Noch heute schwärmt Peter Paulin von den wissensdurstigen Fahrgästen, die froh waren, wenn sie überhaupt mitkamen und sich auch dann nicht beschwerten, wenn es oben an Deck mal ein wenig enger wurde. "Alle wollten aufs Wasser und die Grenze und Wachboote sehen. Wenn die vorbei fuhren, standen die Fahrgäste plötzlich alle auf einer Seite. Da musste man fast aufpassen, dass das Schiff nicht umkippt. So verrückt waren die Leute", lacht der 62-Jährige.
Schnellboot der Grenztruppe am Ufer vor Dömitz.
An eine Gruppe erinnert sich Paulin besonders gut: Amerikanische Offiziere mit ihren Frauen, die nach ihrer Stationierung in Deutschland in die Heimat zurückkehrten und zum Abschied noch eine Elbrundfahrt machten. "Sogar mit Uniform waren die an Bord, die hatten eine Sondererlaubnis", betont Paulin. "Da waren die NVA-Boote sofort da und haben fotografiert." Uniformen waren ansonsten am Ufer untersagt, selbst Bundeswehr-Soldaten durfte damit nicht direkt ans Wasser, um auf der "anderen Seite" niemanden zu provozieren.
Großes Interesse zeigten die DDR-Wachboote auch an Zollbeamten.
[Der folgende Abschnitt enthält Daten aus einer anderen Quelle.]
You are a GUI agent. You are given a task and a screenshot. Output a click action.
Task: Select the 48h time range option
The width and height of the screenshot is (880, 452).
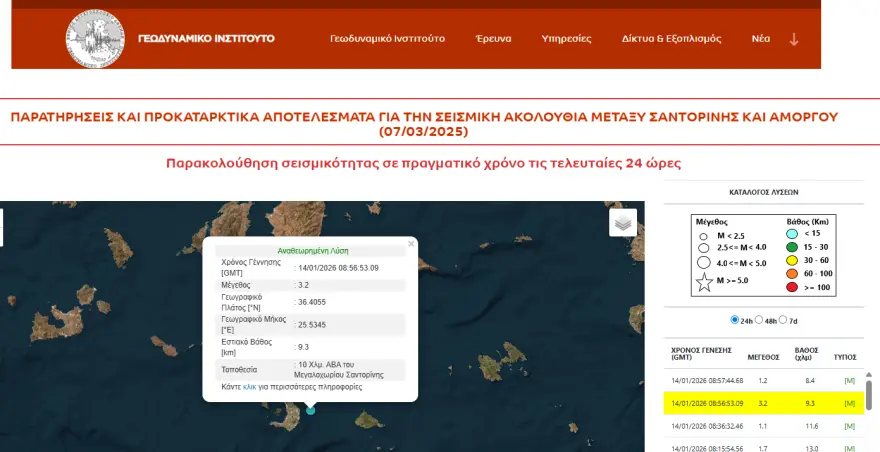coord(760,320)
Die fuhren immer dann an Bord der "Elbe-Star" mit, wenn eine Reisegruppe eine "offizielle Führung" wünschte. "Wenn ich einen Zollbeamten an Bord hatte, haben die Boote schon auf uns gewartet und geguckt, was der auf dem Wasser will", erzählt Paulin. "Das haben die drüben immer schon vorher gewusst, ich möchte nicht wissen wie viele Spione wir in Hitzacker hatten." Otto Meyer, 72, war einer der Zollbeamten, er hat sowohl an Land als auch zu Wasser Vorträge über die Grenzanlagen gehalten. Für das Zollkommissariat Hitzacker führte er Buch über die Gäste, die allein sein Amt zur Grenze führte. 3.000 bis 5.000 waren das im Monat, die Fahrgäste von Peter Paulin nicht mit eingerechnet.